Como fazer testamentos e doações em vida no planejamento sucessório

Autor

  • Raul Bergesch

    é advogado na área do Direito Empresarial especialista em proteção patrimonial sócio fundador do escritório Bergesch Martin Advogados membro do Instituto Brasileiro de Direito Empresarial (Ibrademp) e da Comissão de Direito Falimentar da OAB-RS Subseção de Novo Hamburgo.

12 de março de 2024, 6h02

O planejamento sucessório é o instituto pelo qual um particular, ainda em vida, formula como se dará a sucessão do seu patrimônio por seus herdeiros, após a sua morte. Dentre as inúmeras vantagens do planejamento da sucessão, destaca-se a propensão em evitar conflitos familiares, a considerável redução da carga tributária dependendo da estratégia utilizada, bem como evitar o burocrático e complexo processo judicial de inventário, permitindo que o acesso aos bens seja imediato.

Para tanto, algumas estratégias são utilizadas por advogados como a utilização do testamento, do seguro de vida, a previdência privada, os fundos imobiliários para famílias com grande número de imóveis, doações, criação de holdings patrimoniais e familiares, e outros.

Neste artigo, estudaremos duas principais formas de planejamento sucessório utilizadas atualmente: o testamento e as doações, analisando como podem ser usados estrategicamente para uma transferência de patrimônio, visando a um planejamento eficiente e seguro.

O testamento, conforme lecionado por Elpídio Donizetti (2021) em sua obra Curso de Direito Civil, é um negócio jurídico unilateral por meio do qual uma pessoa dispõe de seu patrimônio e faz outras disposições de última vontade para depois de sua morte, conforme artigo 1.857, caput e § 2º do Código Civil.

Por ser um instrumento causa mortis, ou seja, somente surte seus efeitos após a morte do testador, sua principal característica é ser revogável até o momento da morte, o que permite sua alteração, quantas vezes forem necessárias, enquanto estiver o testador em vida.

Em se tratando de planejamento, a revogabilidade do testamento acaba se tornando o principal ponto pelo qual o instrumento jurídico pode ser usado como estratégia para o particular se organizar em quesito sucessório ainda em vida.

Apesar da recomendação ser a de que todos tenham um plano sucessório para evitar conflitos e burocracias, é mais comum que o planejamento sucessório seja realizado por indivíduos e famílias com maior poder aquisitivo, tendo em vista que as chances de uma entrada superior de ativos durante a vida do particular são maiores e, consequentemente, seu manejo e administração serão mais complexos, considerando a quantidade de negócios que essas famílias provavelmente já possuem.

123RF

Contando com a revogabilidade do testamento enquanto permanecer vivo, o particular tem a liberdade de dispor também o patrimônio que entrar posteriormente ao testamento, além da imprevisibilidade de surgir outros herdeiros durante seu período de vida.
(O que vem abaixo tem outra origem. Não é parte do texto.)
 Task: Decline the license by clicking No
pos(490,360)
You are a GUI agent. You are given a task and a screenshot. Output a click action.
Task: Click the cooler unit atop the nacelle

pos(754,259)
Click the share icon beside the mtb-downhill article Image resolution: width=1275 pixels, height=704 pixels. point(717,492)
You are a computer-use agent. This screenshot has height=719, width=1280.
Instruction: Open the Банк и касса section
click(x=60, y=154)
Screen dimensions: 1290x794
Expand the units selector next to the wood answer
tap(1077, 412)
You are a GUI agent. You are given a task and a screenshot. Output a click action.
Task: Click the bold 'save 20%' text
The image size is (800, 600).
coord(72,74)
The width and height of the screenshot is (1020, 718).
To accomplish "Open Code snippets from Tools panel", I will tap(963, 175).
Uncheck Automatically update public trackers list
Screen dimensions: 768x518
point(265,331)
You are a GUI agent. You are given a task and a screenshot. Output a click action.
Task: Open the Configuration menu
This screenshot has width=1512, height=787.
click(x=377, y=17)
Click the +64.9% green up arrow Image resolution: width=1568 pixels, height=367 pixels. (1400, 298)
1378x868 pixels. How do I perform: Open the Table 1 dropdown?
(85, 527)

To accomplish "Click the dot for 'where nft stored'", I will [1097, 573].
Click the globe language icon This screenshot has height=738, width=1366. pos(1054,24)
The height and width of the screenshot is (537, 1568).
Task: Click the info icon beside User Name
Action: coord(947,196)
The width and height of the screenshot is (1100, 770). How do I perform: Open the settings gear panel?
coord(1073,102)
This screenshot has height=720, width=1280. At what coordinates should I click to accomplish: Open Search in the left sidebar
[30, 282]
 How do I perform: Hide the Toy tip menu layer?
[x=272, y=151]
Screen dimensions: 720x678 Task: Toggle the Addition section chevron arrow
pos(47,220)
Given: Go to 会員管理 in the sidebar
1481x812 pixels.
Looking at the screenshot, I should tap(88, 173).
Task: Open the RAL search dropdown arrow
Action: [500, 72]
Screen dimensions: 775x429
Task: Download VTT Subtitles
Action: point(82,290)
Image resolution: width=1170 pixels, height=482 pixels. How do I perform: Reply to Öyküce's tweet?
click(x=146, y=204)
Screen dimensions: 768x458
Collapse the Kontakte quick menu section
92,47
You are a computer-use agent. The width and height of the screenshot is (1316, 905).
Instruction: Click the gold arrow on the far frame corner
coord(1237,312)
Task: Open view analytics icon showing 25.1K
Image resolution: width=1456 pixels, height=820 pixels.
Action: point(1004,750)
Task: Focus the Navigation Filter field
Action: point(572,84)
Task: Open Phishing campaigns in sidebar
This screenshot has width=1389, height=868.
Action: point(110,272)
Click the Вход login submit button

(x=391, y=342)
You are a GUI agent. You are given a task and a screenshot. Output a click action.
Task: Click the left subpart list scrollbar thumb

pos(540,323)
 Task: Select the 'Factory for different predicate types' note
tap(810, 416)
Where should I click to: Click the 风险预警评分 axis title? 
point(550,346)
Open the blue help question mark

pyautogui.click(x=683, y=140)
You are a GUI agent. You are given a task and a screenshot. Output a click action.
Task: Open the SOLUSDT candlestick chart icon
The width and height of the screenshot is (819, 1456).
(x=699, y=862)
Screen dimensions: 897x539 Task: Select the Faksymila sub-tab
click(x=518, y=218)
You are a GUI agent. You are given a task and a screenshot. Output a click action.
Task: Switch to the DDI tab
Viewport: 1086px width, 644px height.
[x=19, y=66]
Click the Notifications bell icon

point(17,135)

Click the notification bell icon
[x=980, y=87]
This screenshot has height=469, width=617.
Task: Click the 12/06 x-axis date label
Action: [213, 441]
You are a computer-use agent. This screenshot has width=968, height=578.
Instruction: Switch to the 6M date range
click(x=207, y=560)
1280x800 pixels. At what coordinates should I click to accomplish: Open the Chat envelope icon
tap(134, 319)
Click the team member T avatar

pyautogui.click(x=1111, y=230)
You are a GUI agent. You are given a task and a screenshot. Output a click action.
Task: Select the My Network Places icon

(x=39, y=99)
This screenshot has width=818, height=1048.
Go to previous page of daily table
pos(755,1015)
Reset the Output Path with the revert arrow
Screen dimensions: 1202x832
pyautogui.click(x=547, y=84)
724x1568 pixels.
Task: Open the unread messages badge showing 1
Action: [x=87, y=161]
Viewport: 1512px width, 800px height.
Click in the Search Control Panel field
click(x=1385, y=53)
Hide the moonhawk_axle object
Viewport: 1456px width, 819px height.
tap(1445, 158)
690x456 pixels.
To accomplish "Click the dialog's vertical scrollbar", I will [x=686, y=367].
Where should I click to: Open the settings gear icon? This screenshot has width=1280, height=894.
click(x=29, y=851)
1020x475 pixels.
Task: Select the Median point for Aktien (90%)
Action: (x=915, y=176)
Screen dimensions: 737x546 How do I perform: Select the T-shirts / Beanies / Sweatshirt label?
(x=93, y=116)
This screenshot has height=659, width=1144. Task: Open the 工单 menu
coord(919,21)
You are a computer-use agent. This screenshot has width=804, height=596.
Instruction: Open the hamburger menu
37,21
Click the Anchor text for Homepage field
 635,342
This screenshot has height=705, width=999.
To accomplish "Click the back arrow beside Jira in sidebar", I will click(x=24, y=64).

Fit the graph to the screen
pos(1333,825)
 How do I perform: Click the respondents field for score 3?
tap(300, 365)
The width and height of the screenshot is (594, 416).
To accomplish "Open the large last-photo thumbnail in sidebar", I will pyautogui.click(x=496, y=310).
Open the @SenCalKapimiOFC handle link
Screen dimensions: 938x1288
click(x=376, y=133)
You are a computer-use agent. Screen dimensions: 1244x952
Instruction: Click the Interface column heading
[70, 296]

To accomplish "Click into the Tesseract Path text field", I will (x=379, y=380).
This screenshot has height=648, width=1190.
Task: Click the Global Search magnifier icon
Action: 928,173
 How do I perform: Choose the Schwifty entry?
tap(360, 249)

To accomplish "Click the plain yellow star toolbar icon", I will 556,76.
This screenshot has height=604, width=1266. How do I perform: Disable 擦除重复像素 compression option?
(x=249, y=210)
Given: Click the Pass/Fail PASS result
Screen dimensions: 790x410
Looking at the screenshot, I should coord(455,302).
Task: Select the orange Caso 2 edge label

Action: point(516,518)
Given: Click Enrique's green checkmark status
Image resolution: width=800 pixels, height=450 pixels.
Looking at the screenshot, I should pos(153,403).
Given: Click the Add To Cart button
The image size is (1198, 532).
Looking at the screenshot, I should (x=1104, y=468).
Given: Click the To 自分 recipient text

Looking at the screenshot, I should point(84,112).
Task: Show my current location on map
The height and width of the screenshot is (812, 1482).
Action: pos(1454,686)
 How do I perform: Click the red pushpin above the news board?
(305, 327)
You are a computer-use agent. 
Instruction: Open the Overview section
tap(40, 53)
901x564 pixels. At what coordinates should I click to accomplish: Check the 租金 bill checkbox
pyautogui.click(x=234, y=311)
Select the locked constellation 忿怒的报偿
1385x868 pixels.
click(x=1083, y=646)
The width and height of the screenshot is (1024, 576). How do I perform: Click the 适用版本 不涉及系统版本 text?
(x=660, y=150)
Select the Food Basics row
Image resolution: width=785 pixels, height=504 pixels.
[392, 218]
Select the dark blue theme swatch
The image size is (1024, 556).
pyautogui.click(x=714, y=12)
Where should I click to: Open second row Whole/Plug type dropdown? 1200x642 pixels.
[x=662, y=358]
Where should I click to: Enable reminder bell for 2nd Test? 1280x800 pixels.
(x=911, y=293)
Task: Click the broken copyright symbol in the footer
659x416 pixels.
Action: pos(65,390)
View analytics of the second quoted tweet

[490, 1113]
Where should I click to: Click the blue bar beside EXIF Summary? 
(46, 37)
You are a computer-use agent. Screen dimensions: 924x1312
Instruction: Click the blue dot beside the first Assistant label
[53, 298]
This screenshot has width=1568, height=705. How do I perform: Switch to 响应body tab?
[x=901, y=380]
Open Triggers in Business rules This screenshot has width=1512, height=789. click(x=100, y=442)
No caso da doação, conforme o artigo 538 do Código Civil, assim como o doutrinador Donizetti (2021) conceitua em sua obra supracitada, esta se caracteriza como um contrato por meio do qual uma das partes, denominado doador, se obriga a transferir a propriedade de uma coisa à outra parte, denominada donatária, por pura e simples liberalidade.

Enquanto o testamento é um instrumento de planejamento sucessório que visa a um momento futuro, o contrato de doação é um instrumento que observa o momento presente, uma vez que, apesar de revogável, suas hipóteses são extremamente restritas, conforme o artigo 555 do Código Civil, abrangendo apenas casos de ingratidão ou por inexecução de encargo.

Por outro lado, é fundamental observar que, por se tratar de um negócio jurídico unilateral, a ele se aplicam as normas gerais de nulidade e anulabilidade de qualquer outro negócio jurídico, previstas nos artigos 166 e 171 do Código Civil, respectivamente. Vejamos:

Art. 166. É nulo o negócio jurídico quando:

I – celebrado por pessoa absolutamente incapaz;

II – for ilícito, impossível ou indeterminável o seu objeto;

III – o motivo determinante, comum a ambas as partes, for ilícito;

IV – não revestir a forma prescrita em lei;

V – for preterida alguma solenidade que a lei considere essencial para a sua validade;

VI – tiver por objetivo fraudar lei imperativa;

VII – a lei taxativamente o declarar nulo, ou proibir-lhe a prática, sem cominar sanção.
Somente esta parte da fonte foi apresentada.